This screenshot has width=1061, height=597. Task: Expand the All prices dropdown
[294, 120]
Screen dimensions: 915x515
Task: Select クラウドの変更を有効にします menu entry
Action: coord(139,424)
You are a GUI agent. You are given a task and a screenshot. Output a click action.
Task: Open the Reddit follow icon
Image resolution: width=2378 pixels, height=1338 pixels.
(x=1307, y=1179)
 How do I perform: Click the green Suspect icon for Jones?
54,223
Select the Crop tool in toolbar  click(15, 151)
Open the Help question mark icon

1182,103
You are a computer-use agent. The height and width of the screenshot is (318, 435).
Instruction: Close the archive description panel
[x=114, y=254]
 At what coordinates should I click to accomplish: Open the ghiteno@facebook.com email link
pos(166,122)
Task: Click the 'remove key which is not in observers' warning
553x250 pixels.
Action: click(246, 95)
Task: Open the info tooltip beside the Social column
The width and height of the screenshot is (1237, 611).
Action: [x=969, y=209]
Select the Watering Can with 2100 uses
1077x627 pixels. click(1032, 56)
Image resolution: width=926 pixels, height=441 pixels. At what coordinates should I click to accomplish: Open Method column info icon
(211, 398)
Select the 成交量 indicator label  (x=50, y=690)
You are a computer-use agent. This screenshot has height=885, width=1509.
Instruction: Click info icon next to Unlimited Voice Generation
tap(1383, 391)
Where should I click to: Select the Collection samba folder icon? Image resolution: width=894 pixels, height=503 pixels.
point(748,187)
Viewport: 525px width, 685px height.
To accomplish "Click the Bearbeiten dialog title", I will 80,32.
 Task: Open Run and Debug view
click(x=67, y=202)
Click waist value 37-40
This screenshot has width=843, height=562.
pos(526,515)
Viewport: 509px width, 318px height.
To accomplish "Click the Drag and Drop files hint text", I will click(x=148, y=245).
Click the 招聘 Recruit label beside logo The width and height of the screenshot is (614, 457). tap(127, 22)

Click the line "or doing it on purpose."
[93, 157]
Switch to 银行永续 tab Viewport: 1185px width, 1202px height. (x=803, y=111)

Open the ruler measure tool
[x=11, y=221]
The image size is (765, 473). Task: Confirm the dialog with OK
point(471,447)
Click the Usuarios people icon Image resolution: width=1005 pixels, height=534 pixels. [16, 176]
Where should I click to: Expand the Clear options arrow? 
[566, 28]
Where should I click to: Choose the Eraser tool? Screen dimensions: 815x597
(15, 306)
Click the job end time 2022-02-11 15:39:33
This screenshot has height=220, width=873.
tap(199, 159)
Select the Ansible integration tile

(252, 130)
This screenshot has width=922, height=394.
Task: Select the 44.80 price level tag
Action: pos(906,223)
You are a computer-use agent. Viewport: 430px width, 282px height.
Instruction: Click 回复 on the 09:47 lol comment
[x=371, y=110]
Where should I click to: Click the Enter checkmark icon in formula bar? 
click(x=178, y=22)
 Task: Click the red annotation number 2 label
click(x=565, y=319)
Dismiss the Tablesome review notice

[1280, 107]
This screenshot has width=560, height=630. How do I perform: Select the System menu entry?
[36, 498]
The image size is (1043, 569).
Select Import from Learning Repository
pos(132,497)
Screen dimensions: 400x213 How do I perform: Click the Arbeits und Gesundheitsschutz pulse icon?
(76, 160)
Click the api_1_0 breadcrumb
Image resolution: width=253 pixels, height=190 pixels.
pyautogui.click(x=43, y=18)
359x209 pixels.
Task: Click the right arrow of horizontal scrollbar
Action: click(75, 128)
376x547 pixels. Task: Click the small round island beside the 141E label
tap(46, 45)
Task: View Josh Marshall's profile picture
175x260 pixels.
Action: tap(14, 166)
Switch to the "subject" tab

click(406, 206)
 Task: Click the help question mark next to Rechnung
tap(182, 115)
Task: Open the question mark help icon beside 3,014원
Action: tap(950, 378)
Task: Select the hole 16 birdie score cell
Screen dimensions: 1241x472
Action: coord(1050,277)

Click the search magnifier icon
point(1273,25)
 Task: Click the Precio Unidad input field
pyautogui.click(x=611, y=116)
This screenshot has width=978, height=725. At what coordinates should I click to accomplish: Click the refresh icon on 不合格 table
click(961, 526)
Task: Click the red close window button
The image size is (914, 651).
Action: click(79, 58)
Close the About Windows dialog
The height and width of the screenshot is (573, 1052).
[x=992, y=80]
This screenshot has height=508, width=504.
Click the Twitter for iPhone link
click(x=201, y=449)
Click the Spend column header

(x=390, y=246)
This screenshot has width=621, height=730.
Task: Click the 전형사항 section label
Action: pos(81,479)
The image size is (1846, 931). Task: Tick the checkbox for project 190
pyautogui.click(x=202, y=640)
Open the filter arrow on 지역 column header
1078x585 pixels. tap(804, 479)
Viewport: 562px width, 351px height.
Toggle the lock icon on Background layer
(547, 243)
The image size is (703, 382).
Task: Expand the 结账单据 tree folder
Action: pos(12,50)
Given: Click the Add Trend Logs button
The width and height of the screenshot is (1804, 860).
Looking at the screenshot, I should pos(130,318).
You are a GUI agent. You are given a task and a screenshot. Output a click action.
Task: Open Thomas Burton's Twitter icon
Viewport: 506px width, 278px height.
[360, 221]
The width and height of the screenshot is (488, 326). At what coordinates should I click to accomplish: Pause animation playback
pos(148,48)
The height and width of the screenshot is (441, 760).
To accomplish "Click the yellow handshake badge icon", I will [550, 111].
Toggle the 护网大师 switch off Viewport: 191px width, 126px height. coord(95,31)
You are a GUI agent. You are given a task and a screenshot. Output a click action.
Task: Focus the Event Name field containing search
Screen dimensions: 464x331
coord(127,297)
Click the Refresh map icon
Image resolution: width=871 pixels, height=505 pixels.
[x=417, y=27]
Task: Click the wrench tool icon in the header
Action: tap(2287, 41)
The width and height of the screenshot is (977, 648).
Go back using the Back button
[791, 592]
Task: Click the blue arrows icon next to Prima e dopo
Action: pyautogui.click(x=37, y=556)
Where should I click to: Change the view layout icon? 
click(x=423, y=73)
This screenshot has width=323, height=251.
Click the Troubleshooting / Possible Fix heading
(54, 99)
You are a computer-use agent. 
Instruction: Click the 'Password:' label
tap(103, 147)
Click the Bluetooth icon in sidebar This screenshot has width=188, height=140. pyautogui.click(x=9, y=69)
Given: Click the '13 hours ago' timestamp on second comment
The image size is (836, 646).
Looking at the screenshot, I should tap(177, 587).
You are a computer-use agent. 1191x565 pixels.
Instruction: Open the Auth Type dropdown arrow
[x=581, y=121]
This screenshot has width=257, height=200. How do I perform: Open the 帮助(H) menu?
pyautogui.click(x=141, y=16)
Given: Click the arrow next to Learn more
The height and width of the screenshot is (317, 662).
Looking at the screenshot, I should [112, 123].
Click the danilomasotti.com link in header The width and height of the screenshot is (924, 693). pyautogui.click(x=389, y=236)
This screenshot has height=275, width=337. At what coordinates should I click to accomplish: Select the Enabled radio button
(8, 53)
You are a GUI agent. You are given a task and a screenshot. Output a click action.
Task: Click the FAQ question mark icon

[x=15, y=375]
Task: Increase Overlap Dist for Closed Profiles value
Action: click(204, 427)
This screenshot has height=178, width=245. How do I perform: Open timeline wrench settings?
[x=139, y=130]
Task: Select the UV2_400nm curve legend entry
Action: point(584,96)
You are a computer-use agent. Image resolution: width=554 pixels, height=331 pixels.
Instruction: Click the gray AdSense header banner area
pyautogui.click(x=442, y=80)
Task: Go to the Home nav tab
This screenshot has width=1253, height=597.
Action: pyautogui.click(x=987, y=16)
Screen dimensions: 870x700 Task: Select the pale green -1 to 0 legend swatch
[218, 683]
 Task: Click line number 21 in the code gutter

# Set task
Output each line of the records above as a numbered list, omitting any blank lines.

# Solution
1. This screenshot has width=1061, height=597. Task: Expand the All prices dropdown
2. [294, 120]
3. Screen dimensions: 915x515
4. Task: Select クラウドの変更を有効にします menu entry
5. Action: coord(139,424)
6. You are a GUI agent. You are given a task and a screenshot. Output a click action.
7. Task: Open the Reddit follow icon
8. Image resolution: width=2378 pixels, height=1338 pixels.
9. (x=1307, y=1179)
10.  How do I perform: Click the green Suspect icon for Jones?
11. 54,223
12. Select the Crop tool in toolbar  click(15, 151)
13. Open the Help question mark icon
14. 1182,103
15. You are a computer-use agent. The height and width of the screenshot is (318, 435).
16. Instruction: Close the archive description panel
17. [x=114, y=254]
18.  At what coordinates should I click to accomplish: Open the ghiteno@facebook.com email link
19. pos(166,122)
20. Task: Click the 'remove key which is not in observers' warning
21. 553x250 pixels.
22. Action: click(246, 95)
23. Task: Open the info tooltip beside the Social column
24. The width and height of the screenshot is (1237, 611).
25. Action: [x=969, y=209]
26. Select the Watering Can with 2100 uses
27. 1077x627 pixels. click(1032, 56)
28. Image resolution: width=926 pixels, height=441 pixels. At what coordinates should I click to accomplish: Open Method column info icon
29. (211, 398)
30. Select the 成交量 indicator label  (x=50, y=690)
31. You are a computer-use agent. This screenshot has height=885, width=1509.
32. Instruction: Click info icon next to Unlimited Voice Generation
33. tap(1383, 391)
34. Where should I click to: Select the Collection samba folder icon? Image resolution: width=894 pixels, height=503 pixels.
35. point(748,187)
36. Viewport: 525px width, 685px height.
37. To accomplish "Click the Bearbeiten dialog title", I will 80,32.
38.  Task: Open Run and Debug view
39. click(x=67, y=202)
40. Click waist value 37-40
41. This screenshot has width=843, height=562.
42. pos(526,515)
43. Viewport: 509px width, 318px height.
44. To accomplish "Click the Drag and Drop files hint text", I will click(x=148, y=245).
45. Click the 招聘 Recruit label beside logo The width and height of the screenshot is (614, 457). tap(127, 22)
46. Click the line "or doing it on purpose."
47. [93, 157]
48. Switch to 银行永续 tab Viewport: 1185px width, 1202px height. (x=803, y=111)
49. Open the ruler measure tool
50. [x=11, y=221]
51. The image size is (765, 473). Task: Confirm the dialog with OK
52. point(471,447)
53. Click the Usuarios people icon Image resolution: width=1005 pixels, height=534 pixels. [16, 176]
54. Where should I click to: Expand the Clear options arrow? 
55. [566, 28]
56. Where should I click to: Choose the Eraser tool? Screen dimensions: 815x597
57. (15, 306)
58. Click the job end time 2022-02-11 15:39:33
59. This screenshot has height=220, width=873.
60. tap(199, 159)
61. Select the Ansible integration tile
62. (252, 130)
63. This screenshot has width=922, height=394.
64. Task: Select the 44.80 price level tag
65. Action: pos(906,223)
66. You are a computer-use agent. Viewport: 430px width, 282px height.
67. Instruction: Click 回复 on the 09:47 lol comment
68. [x=371, y=110]
69. Where should I click to: Click the Enter checkmark icon in formula bar? 
70. click(x=178, y=22)
71.  Task: Click the red annotation number 2 label
72. click(x=565, y=319)
73. Dismiss the Tablesome review notice
74. [1280, 107]
75. This screenshot has width=560, height=630. How do I perform: Select the System menu entry?
76. [36, 498]
77. The image size is (1043, 569).
78. Select Import from Learning Repository
79. pos(132,497)
80. Screen dimensions: 400x213 How do I perform: Click the Arbeits und Gesundheitsschutz pulse icon?
81. (76, 160)
82. Click the api_1_0 breadcrumb
83. Image resolution: width=253 pixels, height=190 pixels.
84. pyautogui.click(x=43, y=18)
85. 359x209 pixels.
86. Task: Click the right arrow of horizontal scrollbar
87. Action: click(75, 128)
88. 376x547 pixels. Task: Click the small round island beside the 141E label
89. tap(46, 45)
90. Task: View Josh Marshall's profile picture
91. 175x260 pixels.
92. Action: tap(14, 166)
93. Switch to the "subject" tab
94. click(406, 206)
95.  Task: Click the help question mark next to Rechnung
96. tap(182, 115)
97. Task: Open the question mark help icon beside 3,014원
98. Action: tap(950, 378)
99. Task: Select the hole 16 birdie score cell
100. Screen dimensions: 1241x472
101. Action: coord(1050,277)
102. Click the search magnifier icon
103. point(1273,25)
104.  Task: Click the Precio Unidad input field
105. pyautogui.click(x=611, y=116)
106. This screenshot has width=978, height=725. At what coordinates should I click to accomplish: Click the refresh icon on 不合格 table
107. click(961, 526)
108. Task: Click the red close window button
109. The image size is (914, 651).
110. Action: click(79, 58)
111. Close the About Windows dialog
112. The height and width of the screenshot is (573, 1052).
113. [x=992, y=80]
114. This screenshot has height=508, width=504.
115. Click the Twitter for iPhone link
116. click(x=201, y=449)
117. Click the Spend column header
118. (x=390, y=246)
119. This screenshot has width=621, height=730.
120. Task: Click the 전형사항 section label
121. Action: pos(81,479)
122. The image size is (1846, 931). Task: Tick the checkbox for project 190
123. pyautogui.click(x=202, y=640)
124. Open the filter arrow on 지역 column header
125. 1078x585 pixels. tap(804, 479)
126. Viewport: 562px width, 351px height.
127. Toggle the lock icon on Background layer
128. (547, 243)
129. The image size is (703, 382).
130. Task: Expand the 结账单据 tree folder
131. Action: pos(12,50)
132. Given: Click the Add Trend Logs button
133. The width and height of the screenshot is (1804, 860).
134. Looking at the screenshot, I should pos(130,318).
135. You are a GUI agent. You are given a task and a screenshot. Output a click action.
136. Task: Open Thomas Burton's Twitter icon
137. Viewport: 506px width, 278px height.
138. [360, 221]
139. The width and height of the screenshot is (488, 326). At what coordinates should I click to accomplish: Pause animation playback
140. pos(148,48)
141. The height and width of the screenshot is (441, 760).
142. To accomplish "Click the yellow handshake badge icon", I will [550, 111].
143. Toggle the 护网大师 switch off Viewport: 191px width, 126px height. coord(95,31)
144. You are a GUI agent. You are given a task and a screenshot. Output a click action.
145. Task: Focus the Event Name field containing search
146. Screen dimensions: 464x331
147. coord(127,297)
148. Click the Refresh map icon
149. Image resolution: width=871 pixels, height=505 pixels.
150. [x=417, y=27]
151. Task: Click the wrench tool icon in the header
152. Action: tap(2287, 41)
153. The width and height of the screenshot is (977, 648).
154. Go back using the Back button
155. [791, 592]
156. Task: Click the blue arrows icon next to Prima e dopo
157. Action: pyautogui.click(x=37, y=556)
158. Where should I click to: Change the view layout icon? 
159. click(x=423, y=73)
160. This screenshot has width=323, height=251.
161. Click the Troubleshooting / Possible Fix heading
162. (54, 99)
163. You are a computer-use agent. 
164. Instruction: Click the 'Password:' label
165. tap(103, 147)
166. Click the Bluetooth icon in sidebar This screenshot has width=188, height=140. pyautogui.click(x=9, y=69)
167. Given: Click the '13 hours ago' timestamp on second comment
168. The image size is (836, 646).
169. Looking at the screenshot, I should tap(177, 587).
170. You are a computer-use agent. 1191x565 pixels.
171. Instruction: Open the Auth Type dropdown arrow
172. [x=581, y=121]
173. This screenshot has width=257, height=200. How do I perform: Open the 帮助(H) menu?
174. pyautogui.click(x=141, y=16)
175. Given: Click the arrow next to Learn more
176. The height and width of the screenshot is (317, 662).
177. Looking at the screenshot, I should [112, 123].
178. Click the danilomasotti.com link in header The width and height of the screenshot is (924, 693). pyautogui.click(x=389, y=236)
179. This screenshot has height=275, width=337. At what coordinates should I click to accomplish: Select the Enabled radio button
180. (8, 53)
181. You are a GUI agent. You are given a task and a screenshot. Output a click action.
182. Task: Click the FAQ question mark icon
183. [x=15, y=375]
184. Task: Increase Overlap Dist for Closed Profiles value
185. Action: click(204, 427)
186. This screenshot has height=178, width=245. How do I perform: Open timeline wrench settings?
187. [x=139, y=130]
188. Task: Select the UV2_400nm curve legend entry
189. Action: point(584,96)
190. You are a computer-use agent. Image resolution: width=554 pixels, height=331 pixels.
191. Instruction: Click the gray AdSense header banner area
192. pyautogui.click(x=442, y=80)
193. Task: Go to the Home nav tab
194. This screenshot has width=1253, height=597.
195. Action: pyautogui.click(x=987, y=16)
196. Screen dimensions: 870x700 Task: Select the pale green -1 to 0 legend swatch
197. [218, 683]
198.  Task: Click line number 21 in the code gutter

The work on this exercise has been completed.